In a landmark 14-year study, researchers have found that artificially sweetened drinks raise the risk of developing type 2 diabetes by more than a third, significantly higher than those loaded with sugar. It challenges the long-standing perception of diet drinks being a healthier alternative and suggests they may carry metabolic risks of their own.
In the first longitudinal study of its kind, led by Monash University, researchers tracked 36,608 participants over an average period of 13.9 years to assess how both sugar-sweetened beverages (SSBs) and artificially sweetened beverages (ASBs) impacted health outcomes. The self-reported health data, from the Melbourne Collaborative Cohort Study, was drawn from participants aged 40 to 69 years at the time of recruitment.
The researchers categorized both ASB and SSB intake into distinct groups: never or less than once a month; one to three each month; one to six drinks a week; and more than one beverage a day. Then, the association of sweetened beverage intake with the incidence of type 2 diabetes was assessed using modified Poisson regression and adjusted for lifestyle, obesity, socioeconomic and other confounding factors.
What they found was that drinking just one can of artificially sweetened soda increased the risk of developing type 2 diabetes by 38%, compared to people who didn’t consume these drinks at all. For those consuming the same amount of sugary drinks, the risk was 23% higher.
“Artificial sweeteners are often recommended to people at risk of diabetes as a healthier alternative, but our results suggest they may pose their own health risks,” said senior author Barbora de Courten, a professor at Monash University and RMIT, which was also involved in the study.
After the researchers adjusted the sugar-sweetened drinks data to account for BMI and waist-to-hip ratio, the statistical association was lost, suggesting that obesity is a mediating factor in this cohort. Essentially, the SSB–diabetes link appears to be driven largely by weight gain.
The same could not be said for the artificial sweetener group, however.
When the ASB data was adjusted to factor in BMI, the risk went from an unadjusted 83% to 43%, and when it was again scaled to account for waist-to-hip ratio, it remained at 38%. This suggests there's more than obesity at play. The researchers believe this result is due to an independent metabolic effect, possibly gut microbiome disruption or a change in glucose metabolism.

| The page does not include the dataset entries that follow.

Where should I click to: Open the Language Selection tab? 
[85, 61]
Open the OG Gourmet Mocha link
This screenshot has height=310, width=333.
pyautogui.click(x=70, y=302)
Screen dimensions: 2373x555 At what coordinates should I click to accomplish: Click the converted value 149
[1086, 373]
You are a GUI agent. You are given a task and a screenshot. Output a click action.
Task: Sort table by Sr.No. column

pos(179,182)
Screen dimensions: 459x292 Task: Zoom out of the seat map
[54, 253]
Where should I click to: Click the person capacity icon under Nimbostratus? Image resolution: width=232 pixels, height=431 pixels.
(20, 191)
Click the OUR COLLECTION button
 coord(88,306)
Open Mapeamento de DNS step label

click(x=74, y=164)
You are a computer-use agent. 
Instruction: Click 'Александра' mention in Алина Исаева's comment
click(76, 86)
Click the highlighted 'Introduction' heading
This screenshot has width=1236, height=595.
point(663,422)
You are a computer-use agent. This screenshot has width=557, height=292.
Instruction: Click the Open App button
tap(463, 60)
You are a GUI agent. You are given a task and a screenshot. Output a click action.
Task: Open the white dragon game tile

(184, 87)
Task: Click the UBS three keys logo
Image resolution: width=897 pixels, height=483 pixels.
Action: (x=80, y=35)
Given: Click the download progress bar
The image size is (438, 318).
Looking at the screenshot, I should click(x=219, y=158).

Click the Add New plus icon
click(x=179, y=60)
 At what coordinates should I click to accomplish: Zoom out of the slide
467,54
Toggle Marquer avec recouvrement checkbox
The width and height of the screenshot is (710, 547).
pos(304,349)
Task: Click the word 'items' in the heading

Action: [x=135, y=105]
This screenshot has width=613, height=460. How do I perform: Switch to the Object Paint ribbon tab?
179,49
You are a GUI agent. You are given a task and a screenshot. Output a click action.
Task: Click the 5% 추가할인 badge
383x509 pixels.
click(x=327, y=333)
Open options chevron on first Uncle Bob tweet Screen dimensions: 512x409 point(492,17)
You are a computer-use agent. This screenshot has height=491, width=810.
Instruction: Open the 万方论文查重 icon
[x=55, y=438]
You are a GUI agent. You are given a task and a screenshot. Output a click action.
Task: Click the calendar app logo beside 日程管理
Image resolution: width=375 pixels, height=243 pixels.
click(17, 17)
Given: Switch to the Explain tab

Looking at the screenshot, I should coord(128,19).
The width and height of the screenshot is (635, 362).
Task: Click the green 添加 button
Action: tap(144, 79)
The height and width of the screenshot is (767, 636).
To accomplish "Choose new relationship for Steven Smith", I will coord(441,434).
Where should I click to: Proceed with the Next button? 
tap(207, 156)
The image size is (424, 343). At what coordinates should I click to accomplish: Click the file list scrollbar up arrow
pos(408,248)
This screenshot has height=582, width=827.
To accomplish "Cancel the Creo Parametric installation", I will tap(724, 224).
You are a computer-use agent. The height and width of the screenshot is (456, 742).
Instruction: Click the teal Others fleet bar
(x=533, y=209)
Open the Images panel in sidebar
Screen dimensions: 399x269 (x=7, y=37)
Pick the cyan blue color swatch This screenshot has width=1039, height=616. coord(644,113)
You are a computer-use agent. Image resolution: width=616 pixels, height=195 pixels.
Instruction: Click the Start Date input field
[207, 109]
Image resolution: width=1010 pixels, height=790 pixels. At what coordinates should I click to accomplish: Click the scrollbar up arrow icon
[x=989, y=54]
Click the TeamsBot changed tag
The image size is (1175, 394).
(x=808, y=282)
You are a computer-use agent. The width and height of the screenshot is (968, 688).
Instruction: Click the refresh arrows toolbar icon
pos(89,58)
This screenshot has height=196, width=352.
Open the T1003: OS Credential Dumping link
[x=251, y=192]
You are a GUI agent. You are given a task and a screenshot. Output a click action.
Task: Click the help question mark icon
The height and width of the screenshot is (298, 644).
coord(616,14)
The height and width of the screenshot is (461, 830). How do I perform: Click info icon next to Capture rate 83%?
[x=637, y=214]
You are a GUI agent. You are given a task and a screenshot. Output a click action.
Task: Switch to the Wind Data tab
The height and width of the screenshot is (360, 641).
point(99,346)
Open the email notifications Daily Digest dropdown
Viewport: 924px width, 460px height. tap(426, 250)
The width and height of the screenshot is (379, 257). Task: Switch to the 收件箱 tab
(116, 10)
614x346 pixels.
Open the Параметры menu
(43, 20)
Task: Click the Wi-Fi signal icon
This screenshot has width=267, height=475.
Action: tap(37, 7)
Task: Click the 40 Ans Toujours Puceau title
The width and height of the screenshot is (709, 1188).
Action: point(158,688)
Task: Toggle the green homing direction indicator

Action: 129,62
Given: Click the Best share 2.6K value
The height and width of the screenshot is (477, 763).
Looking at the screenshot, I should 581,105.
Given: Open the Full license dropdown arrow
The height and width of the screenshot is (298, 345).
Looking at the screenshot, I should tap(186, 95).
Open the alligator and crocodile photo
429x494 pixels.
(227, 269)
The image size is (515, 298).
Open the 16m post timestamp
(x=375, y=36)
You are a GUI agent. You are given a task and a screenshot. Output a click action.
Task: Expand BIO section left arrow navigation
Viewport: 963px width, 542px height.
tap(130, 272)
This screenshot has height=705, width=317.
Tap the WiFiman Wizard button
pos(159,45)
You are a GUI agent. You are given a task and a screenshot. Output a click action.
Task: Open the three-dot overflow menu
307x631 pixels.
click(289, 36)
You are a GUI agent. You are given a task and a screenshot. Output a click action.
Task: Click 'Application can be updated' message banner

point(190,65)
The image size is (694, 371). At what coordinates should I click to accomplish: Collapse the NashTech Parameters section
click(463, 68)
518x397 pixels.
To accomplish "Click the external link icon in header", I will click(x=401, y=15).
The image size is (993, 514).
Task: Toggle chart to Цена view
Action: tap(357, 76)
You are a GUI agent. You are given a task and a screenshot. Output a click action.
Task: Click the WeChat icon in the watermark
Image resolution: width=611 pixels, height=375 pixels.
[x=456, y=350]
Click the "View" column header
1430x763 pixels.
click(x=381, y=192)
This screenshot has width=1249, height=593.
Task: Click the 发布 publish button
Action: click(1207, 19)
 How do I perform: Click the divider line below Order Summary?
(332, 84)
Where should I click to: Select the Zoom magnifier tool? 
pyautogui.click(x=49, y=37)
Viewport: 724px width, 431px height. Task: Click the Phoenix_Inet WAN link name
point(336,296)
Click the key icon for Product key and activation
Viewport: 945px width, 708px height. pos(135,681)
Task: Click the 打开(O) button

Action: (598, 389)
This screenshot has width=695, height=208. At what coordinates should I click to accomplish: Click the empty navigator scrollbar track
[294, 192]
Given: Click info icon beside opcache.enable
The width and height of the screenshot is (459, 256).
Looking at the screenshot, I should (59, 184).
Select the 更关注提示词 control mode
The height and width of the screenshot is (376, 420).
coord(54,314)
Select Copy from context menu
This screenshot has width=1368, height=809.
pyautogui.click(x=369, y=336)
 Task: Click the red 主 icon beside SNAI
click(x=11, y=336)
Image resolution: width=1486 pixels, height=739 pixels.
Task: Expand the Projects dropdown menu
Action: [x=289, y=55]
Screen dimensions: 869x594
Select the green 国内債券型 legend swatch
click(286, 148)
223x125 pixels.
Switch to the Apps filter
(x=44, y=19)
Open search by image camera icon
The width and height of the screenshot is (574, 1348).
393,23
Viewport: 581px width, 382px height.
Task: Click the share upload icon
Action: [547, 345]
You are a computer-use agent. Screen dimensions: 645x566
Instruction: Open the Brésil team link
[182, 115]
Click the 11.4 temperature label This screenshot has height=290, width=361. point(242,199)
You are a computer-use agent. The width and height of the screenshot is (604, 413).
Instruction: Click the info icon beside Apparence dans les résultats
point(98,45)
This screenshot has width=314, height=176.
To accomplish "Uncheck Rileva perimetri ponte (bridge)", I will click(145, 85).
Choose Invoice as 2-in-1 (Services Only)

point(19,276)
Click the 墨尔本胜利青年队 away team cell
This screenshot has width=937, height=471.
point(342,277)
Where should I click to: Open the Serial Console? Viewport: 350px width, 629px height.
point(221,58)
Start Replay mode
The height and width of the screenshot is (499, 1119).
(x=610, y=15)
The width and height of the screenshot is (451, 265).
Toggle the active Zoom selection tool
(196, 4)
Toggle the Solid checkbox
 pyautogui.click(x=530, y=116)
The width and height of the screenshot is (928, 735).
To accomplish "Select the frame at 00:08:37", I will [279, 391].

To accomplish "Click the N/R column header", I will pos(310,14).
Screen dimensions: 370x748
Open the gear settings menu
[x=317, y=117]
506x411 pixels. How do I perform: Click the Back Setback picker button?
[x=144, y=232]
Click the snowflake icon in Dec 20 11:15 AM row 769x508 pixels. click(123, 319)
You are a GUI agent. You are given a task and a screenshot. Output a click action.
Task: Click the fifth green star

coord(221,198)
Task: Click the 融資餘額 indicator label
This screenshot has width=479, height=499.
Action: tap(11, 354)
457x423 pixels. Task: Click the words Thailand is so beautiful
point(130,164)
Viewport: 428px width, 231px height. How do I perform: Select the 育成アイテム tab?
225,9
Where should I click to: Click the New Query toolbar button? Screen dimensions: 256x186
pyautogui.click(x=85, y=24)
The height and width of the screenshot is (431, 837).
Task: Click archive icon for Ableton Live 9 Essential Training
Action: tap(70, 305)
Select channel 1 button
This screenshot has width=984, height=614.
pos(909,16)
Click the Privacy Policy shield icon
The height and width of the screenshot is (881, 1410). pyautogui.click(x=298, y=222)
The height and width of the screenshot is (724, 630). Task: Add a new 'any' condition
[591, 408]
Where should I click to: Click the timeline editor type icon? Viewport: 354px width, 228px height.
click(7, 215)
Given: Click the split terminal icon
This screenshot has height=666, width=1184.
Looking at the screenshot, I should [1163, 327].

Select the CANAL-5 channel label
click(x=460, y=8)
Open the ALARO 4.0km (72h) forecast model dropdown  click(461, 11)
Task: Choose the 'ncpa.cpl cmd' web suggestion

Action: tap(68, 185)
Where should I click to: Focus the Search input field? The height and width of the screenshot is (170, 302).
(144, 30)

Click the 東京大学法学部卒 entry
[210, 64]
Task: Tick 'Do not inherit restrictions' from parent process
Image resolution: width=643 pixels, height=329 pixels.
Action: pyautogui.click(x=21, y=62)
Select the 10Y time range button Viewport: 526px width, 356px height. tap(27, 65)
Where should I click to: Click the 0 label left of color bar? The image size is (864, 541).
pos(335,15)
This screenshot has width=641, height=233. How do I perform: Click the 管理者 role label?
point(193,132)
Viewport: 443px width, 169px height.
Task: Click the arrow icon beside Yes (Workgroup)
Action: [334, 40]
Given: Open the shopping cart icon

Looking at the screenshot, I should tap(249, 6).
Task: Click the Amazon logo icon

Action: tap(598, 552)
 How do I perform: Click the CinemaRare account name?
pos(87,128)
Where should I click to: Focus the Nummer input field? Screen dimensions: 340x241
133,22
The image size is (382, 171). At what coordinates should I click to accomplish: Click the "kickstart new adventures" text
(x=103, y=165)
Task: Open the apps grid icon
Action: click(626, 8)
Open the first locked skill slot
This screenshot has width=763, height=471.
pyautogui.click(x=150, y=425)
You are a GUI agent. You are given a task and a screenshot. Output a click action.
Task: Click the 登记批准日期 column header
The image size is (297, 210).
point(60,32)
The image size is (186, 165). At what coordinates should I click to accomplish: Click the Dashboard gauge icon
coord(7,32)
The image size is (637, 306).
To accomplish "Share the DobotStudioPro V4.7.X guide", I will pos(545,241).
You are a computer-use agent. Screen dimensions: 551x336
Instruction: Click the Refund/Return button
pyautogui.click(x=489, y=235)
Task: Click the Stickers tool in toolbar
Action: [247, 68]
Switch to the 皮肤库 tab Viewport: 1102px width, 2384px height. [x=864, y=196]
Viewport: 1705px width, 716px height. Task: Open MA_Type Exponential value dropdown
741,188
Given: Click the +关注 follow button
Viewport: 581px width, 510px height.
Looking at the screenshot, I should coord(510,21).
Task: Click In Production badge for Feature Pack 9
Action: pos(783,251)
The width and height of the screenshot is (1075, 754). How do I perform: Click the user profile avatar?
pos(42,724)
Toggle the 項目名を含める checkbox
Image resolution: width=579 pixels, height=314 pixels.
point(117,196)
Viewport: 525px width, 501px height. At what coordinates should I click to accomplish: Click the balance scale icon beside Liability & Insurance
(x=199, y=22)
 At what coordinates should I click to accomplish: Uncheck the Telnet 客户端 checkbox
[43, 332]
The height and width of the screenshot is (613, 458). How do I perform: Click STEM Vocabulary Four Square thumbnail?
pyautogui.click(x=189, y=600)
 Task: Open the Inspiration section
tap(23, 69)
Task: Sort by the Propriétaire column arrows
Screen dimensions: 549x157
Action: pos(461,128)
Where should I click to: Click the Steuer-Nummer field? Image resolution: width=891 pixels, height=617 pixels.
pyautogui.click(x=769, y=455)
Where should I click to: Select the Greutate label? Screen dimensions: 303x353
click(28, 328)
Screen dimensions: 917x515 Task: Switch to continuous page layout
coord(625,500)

While the study didn't identify which artificial sweeteners were at play, likely types include aspartame, saccharin and sucralose. Of these, some are poorly absorbed (sucralose), others are metabolized quickly (aspartame), and some are excreted in urine (acesulfame potassium, or ace-k), which may influence metabolic pathways differently.
There have been several recent studies looking into artificial sweeteners and diabetes, including a 2023 paper that linked the dietary additive with an elevated risk of type 2 diabetes mellitus (T2DM). While a 2024 meta-analysis found that, so far, the association is not well understood.
The researchers point to earlier studies that have shown some evidence of aspartame triggering postprandial insulin responses similar to sucrose (sugar), and saccharin and sucralose being linked to gut microbiome disruption and impaired glucose tolerance in as little as two weeks.
Evidence suggests that artificial sweeteners can alter the composition and function of gut bacteria, leading to glucose intolerance – a precursor to type 2 diabetes. And that some sweeteners may trigger insulin release, desensitize metabolic responses over time, or confuse the body’s glucose regulation system – even without actual sugar in the picture.
Another hypothesis is that regular exposure to the kind of intense sweetness that artificial products deliver may condition the body to anticipate sugar calories that never come, affecting appetite regulation, insulin sensitivity and broader metabolic pathways. However, the authors suggest that how sweeteners affect the gut microbiota and glucose regulation are the most likely drivers of increased diabetes risk.
The study is yet more evidence that argues artificial sweeteners may not be "safer" than refined sugar, when it comes to broader health risks – and as such, the researchers highlight, they should be under more scrutiny when it comes to public policy and dietary recommendations.
“We support measures like sugary drink taxes, but our study shows we also need to pay attention to artificially sweetened options," said de Courten. "These are often marketed as better for you; yet may carry their own risks. Future policies should take a broader approach to reducing intake of all non-nutritive beverages.”
The study was published in the journal Diabetes & Metabolism.